En este último encuentro resuena la asimetría de la primera escena de la película (que fatalmente lo anunciaba). Anna en una toma frontal (un plano subjetivo de Steve) y él en una toma con angulación de 45º (lo vemos mirar a Anna),  pero con una diferencia significativa: aquí el hechizo se ha quebrado, incluso unos visillos enturbian la imagen de Anna en la mirada de Steve.


Anna se va. Contemplamos a Steve, abandonado a su suerte, al otro lado de la puerta (otra puerta, la tercera puerta).


Entonces llega la secuencia final preludiada (como la primera) por los faros de un coche que barren la puerta de la cabaña. Y Anna vuelve, huyendo, asustada, buscando un amparo que un desvalido Steve -lo sabe de sobra- ya no puede brindarle. Vuelve porque ya no hay fuga posible. 


No tienen salvación. Y esperan. Imantados por la bella negrura de ese vano negro. Esa negra noche que amenaza con devorar este noir, cualquier noir digno de tal nombre. Esperan.


El tercer vértice del triángulo (la figura motriz de la película).
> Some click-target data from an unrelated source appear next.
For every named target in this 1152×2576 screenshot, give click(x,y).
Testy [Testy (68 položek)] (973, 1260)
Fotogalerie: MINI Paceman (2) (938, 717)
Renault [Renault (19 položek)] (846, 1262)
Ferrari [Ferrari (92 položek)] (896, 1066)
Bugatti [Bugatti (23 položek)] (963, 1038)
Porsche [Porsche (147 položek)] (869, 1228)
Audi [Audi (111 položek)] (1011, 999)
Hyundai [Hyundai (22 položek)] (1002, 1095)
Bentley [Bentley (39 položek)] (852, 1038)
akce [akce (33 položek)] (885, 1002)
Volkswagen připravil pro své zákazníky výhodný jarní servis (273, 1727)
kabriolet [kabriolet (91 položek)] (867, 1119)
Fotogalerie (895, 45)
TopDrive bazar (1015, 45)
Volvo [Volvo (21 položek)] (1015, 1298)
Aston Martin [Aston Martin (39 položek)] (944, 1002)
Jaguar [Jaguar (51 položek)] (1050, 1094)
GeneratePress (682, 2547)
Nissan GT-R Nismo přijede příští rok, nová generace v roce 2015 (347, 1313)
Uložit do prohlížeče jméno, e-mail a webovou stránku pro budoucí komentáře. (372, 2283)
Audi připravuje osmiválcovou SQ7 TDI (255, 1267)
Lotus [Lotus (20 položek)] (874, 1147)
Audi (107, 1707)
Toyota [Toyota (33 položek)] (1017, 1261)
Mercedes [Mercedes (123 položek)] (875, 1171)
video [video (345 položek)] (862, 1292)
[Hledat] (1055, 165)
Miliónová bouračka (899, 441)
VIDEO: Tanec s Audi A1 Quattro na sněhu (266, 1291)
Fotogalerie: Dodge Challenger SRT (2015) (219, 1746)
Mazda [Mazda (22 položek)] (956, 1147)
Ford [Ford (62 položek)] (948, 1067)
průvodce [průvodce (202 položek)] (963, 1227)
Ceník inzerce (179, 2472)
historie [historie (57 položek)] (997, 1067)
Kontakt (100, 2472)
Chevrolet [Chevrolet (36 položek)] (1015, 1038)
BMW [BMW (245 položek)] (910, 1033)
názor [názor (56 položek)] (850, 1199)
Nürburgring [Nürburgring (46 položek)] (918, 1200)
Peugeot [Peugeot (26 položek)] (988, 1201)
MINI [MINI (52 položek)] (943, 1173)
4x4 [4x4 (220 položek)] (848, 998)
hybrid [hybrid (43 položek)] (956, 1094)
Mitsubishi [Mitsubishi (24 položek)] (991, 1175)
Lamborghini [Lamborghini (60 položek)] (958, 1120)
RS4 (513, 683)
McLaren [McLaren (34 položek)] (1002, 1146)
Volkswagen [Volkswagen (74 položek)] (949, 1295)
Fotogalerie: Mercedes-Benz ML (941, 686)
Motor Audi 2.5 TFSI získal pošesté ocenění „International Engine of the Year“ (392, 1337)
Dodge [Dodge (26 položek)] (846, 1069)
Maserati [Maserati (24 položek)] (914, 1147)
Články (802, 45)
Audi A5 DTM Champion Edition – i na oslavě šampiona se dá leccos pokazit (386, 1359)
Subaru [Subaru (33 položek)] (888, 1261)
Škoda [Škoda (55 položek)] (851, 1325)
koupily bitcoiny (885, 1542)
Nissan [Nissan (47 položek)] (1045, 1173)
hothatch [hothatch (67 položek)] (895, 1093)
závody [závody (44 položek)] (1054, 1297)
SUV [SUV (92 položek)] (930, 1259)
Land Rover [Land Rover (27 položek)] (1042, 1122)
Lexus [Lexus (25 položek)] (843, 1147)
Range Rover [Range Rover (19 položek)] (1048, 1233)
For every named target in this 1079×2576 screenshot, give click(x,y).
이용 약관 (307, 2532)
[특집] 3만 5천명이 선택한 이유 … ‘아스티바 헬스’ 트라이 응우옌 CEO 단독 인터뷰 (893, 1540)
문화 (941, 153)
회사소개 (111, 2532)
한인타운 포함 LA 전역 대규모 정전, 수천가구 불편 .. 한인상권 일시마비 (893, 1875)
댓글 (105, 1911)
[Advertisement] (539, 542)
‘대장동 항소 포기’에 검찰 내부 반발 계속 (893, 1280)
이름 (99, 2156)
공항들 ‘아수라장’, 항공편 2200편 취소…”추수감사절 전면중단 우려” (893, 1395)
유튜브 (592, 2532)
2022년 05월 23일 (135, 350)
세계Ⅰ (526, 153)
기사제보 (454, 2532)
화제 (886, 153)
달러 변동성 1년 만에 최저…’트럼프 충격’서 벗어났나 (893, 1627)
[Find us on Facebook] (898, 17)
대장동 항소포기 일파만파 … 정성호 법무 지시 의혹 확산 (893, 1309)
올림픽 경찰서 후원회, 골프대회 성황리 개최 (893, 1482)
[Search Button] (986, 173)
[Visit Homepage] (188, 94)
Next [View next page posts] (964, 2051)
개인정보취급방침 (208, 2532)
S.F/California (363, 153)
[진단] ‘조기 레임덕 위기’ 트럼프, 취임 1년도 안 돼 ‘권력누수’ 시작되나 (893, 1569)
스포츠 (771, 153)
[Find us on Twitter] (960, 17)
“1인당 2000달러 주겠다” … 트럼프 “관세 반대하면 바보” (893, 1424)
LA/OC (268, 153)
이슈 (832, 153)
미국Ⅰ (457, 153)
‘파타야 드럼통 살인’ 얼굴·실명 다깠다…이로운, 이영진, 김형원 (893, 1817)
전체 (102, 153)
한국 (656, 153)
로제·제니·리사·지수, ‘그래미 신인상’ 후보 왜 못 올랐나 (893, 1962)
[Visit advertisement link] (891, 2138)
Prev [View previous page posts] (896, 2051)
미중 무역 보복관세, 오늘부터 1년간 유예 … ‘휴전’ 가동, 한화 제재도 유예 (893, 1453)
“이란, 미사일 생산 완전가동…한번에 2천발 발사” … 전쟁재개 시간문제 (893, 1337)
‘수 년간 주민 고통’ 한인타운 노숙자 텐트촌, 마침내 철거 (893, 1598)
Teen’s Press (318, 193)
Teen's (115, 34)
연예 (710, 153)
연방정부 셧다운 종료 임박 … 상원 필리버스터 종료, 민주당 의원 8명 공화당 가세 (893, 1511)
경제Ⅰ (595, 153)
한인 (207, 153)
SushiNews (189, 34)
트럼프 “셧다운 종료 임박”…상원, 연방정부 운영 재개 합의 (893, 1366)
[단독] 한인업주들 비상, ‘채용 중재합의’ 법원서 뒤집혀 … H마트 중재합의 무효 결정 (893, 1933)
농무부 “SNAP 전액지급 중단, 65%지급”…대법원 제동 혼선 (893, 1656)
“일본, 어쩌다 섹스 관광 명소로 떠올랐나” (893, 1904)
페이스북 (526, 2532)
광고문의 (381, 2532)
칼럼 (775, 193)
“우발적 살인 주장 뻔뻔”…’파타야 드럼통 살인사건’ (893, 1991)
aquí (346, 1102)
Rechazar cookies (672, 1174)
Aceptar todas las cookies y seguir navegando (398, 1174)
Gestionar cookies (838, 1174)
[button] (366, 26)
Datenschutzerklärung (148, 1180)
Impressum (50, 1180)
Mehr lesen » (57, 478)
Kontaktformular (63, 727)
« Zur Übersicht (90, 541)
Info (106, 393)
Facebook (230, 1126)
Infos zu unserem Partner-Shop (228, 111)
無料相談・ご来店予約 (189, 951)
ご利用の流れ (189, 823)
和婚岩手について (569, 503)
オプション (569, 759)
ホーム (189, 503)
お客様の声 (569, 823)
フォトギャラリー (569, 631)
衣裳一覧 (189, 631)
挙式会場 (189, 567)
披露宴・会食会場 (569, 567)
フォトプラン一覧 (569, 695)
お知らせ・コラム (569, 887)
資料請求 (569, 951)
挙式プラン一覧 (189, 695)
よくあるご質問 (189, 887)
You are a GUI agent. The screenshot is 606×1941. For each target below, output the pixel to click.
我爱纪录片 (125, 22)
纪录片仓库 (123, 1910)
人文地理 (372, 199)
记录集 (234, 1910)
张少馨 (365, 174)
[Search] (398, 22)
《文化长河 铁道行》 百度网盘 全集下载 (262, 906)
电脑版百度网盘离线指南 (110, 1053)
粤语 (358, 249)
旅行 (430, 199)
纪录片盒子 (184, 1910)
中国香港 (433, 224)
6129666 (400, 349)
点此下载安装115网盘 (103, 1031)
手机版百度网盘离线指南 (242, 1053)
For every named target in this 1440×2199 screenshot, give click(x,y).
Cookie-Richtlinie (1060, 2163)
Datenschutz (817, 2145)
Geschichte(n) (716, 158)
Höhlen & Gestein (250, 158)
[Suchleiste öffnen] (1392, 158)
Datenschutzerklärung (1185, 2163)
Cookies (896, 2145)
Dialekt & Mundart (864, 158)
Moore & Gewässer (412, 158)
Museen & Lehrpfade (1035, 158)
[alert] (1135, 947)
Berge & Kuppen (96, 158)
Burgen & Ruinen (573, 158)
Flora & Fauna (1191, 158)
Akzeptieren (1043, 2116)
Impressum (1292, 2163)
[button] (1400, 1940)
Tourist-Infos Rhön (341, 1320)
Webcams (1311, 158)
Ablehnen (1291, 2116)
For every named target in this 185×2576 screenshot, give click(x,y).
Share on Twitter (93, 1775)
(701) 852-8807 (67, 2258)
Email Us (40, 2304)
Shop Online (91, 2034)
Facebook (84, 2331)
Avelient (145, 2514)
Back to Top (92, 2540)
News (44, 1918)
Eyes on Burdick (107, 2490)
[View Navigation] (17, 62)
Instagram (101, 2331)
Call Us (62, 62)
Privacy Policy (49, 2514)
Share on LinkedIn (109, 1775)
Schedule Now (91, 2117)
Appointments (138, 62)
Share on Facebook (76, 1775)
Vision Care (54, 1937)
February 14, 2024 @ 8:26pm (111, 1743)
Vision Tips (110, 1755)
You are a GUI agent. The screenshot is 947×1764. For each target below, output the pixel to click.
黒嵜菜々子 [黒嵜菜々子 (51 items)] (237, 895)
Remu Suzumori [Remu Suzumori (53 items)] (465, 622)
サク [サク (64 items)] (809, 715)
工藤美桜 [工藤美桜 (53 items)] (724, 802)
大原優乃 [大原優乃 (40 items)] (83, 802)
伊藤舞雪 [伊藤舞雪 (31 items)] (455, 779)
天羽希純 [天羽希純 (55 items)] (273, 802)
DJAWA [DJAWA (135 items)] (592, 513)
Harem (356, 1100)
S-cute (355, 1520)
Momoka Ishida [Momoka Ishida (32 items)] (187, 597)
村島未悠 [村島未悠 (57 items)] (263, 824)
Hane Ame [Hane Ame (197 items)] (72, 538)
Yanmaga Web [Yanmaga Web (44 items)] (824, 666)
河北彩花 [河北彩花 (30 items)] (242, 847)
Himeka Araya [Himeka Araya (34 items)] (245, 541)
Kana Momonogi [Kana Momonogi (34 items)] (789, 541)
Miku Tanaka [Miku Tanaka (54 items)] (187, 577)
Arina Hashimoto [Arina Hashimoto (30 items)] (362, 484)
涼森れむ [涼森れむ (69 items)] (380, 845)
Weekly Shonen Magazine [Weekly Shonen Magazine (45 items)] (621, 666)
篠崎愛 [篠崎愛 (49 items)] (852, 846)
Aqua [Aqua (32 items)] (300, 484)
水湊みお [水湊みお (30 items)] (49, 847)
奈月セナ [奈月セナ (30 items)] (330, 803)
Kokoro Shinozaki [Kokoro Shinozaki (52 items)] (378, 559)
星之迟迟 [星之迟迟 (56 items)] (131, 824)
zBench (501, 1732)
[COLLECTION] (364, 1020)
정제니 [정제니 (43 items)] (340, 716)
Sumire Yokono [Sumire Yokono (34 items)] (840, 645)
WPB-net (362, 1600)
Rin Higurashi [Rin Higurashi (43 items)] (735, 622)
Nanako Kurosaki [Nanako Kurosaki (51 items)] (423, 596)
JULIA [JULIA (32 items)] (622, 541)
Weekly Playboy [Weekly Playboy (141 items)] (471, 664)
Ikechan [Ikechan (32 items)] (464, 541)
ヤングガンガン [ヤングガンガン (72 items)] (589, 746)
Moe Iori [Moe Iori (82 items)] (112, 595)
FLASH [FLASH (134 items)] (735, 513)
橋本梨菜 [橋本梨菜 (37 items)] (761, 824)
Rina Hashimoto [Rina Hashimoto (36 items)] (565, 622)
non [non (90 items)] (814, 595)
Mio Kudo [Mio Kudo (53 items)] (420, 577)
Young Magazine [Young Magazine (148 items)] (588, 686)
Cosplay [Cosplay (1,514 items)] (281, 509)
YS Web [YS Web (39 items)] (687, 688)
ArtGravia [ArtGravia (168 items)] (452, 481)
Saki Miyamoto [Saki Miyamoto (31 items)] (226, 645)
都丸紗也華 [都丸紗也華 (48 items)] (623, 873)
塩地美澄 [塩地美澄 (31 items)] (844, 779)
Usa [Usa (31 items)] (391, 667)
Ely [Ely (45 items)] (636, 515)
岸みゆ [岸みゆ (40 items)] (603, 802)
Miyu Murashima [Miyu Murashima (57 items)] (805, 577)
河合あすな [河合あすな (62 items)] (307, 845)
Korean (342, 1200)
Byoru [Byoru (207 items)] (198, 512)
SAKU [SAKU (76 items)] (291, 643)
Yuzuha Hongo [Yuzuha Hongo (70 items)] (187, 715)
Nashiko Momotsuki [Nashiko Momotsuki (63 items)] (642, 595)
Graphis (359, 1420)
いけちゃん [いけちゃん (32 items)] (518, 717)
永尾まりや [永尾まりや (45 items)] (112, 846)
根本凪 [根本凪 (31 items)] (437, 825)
Ante el fin inminente, Anna se echa en el regazo de Steve. No para hacerle de escudo, desde luego. Sólo para morir en sus brazos. Ahora ya sabe que estaba escrito.


Y quizá escucharle pronunciar su nombre por última vez.


Cada vez que vuelvo a Criss Cross y le pongo los ojos encima a esta pietâ noir, me veo por el camino del río aquella noche hace muchos años, encandilado por una imagen como Steve y Anna por el vano negro. Donde todo estaba escrito.